> [Problem statement] Reproduce verbatim the material between the line containing "The image size is (1080, 822)." and the line containing "(x=656, y=198)", inclusive.

-- -- --

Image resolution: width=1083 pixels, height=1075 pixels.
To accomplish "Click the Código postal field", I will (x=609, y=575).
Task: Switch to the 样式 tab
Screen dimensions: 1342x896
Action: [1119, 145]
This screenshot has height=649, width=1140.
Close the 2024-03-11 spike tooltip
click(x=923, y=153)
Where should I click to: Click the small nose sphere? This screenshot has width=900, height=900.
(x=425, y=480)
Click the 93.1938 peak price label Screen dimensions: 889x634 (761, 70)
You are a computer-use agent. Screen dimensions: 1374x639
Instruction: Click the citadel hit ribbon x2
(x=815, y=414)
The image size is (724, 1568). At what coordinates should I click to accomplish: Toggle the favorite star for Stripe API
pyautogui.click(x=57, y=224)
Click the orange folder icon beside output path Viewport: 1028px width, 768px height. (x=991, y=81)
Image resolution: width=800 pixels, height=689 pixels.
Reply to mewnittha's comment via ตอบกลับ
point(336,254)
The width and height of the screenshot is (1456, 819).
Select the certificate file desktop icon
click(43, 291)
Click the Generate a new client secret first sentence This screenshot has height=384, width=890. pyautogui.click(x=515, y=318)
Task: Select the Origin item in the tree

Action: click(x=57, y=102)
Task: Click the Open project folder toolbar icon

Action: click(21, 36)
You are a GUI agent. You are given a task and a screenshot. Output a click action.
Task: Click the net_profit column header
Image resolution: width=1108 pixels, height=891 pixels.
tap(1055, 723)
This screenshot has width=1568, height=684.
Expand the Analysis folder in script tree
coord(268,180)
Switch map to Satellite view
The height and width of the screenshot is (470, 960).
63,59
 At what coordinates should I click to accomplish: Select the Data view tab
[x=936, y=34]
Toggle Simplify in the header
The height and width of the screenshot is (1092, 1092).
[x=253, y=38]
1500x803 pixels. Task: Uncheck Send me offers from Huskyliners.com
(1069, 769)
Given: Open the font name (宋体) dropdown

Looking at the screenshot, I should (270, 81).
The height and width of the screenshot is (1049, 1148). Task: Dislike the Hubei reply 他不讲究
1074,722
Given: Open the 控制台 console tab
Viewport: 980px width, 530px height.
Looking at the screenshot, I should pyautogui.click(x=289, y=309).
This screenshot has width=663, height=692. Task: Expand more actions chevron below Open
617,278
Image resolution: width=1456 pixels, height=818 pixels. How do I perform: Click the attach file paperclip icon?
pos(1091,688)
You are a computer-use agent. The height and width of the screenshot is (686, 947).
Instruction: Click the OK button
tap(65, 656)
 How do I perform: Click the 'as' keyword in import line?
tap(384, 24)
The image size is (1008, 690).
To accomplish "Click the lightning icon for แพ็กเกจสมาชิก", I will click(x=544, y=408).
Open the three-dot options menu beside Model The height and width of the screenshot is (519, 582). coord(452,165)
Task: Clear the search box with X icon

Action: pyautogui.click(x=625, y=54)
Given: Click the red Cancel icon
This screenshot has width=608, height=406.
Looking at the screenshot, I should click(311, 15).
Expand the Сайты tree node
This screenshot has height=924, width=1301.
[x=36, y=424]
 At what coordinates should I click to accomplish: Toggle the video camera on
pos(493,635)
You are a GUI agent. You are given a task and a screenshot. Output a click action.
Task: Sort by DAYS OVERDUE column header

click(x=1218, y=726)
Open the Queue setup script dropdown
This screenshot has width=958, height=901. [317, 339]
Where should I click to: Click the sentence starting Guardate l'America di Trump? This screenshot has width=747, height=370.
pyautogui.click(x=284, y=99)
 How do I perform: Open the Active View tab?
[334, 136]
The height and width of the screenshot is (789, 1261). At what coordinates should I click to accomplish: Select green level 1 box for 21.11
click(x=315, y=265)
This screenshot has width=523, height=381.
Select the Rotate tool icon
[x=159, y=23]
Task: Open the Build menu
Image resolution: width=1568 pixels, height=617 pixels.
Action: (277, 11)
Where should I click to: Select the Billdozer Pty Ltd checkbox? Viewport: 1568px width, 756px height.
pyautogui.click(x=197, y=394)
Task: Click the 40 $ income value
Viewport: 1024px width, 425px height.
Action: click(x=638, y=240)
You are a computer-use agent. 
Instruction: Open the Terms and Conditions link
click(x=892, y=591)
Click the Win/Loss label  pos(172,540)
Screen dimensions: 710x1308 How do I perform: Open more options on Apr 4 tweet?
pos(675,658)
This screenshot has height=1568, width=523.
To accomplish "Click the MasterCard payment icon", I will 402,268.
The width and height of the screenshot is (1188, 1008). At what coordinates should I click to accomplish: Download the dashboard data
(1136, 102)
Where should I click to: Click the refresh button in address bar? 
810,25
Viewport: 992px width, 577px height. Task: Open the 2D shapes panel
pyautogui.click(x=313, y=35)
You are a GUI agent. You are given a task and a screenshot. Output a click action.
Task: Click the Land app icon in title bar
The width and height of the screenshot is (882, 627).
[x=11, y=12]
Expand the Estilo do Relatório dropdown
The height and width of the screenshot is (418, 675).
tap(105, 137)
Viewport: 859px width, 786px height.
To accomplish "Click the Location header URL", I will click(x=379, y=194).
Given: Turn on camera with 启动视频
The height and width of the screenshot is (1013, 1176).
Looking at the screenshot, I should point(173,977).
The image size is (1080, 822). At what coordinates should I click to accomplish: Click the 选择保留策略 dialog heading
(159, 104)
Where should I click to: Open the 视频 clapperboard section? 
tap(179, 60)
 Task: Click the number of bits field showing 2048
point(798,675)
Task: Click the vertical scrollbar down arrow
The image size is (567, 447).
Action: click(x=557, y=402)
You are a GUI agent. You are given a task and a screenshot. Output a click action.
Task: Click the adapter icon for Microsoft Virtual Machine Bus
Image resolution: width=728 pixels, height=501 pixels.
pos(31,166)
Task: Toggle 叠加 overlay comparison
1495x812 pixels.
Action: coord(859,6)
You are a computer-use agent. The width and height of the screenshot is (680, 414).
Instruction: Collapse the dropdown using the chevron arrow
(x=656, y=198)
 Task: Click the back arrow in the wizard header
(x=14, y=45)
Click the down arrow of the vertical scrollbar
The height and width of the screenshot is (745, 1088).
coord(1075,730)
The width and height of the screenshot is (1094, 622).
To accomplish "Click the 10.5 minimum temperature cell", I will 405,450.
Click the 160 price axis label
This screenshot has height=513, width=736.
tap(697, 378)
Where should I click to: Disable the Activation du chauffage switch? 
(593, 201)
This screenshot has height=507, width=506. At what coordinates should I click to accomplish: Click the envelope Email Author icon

-- -- --

> [Output]
The image size is (1080, 822). At what coordinates should I click to accomplish: Click the 选择保留策略 dialog heading
(159, 104)
Where should I click to: Open the 视频 clapperboard section? 
tap(179, 60)
 Task: Click the number of bits field showing 2048
point(798,675)
Task: Click the vertical scrollbar down arrow
The image size is (567, 447).
Action: click(x=557, y=402)
You are a GUI agent. You are given a task and a screenshot. Output a click action.
Task: Click the adapter icon for Microsoft Virtual Machine Bus
Image resolution: width=728 pixels, height=501 pixels.
pos(31,166)
Task: Toggle 叠加 overlay comparison
1495x812 pixels.
Action: coord(859,6)
You are a computer-use agent. The width and height of the screenshot is (680, 414).
Instruction: Collapse the dropdown using the chevron arrow
(x=656, y=198)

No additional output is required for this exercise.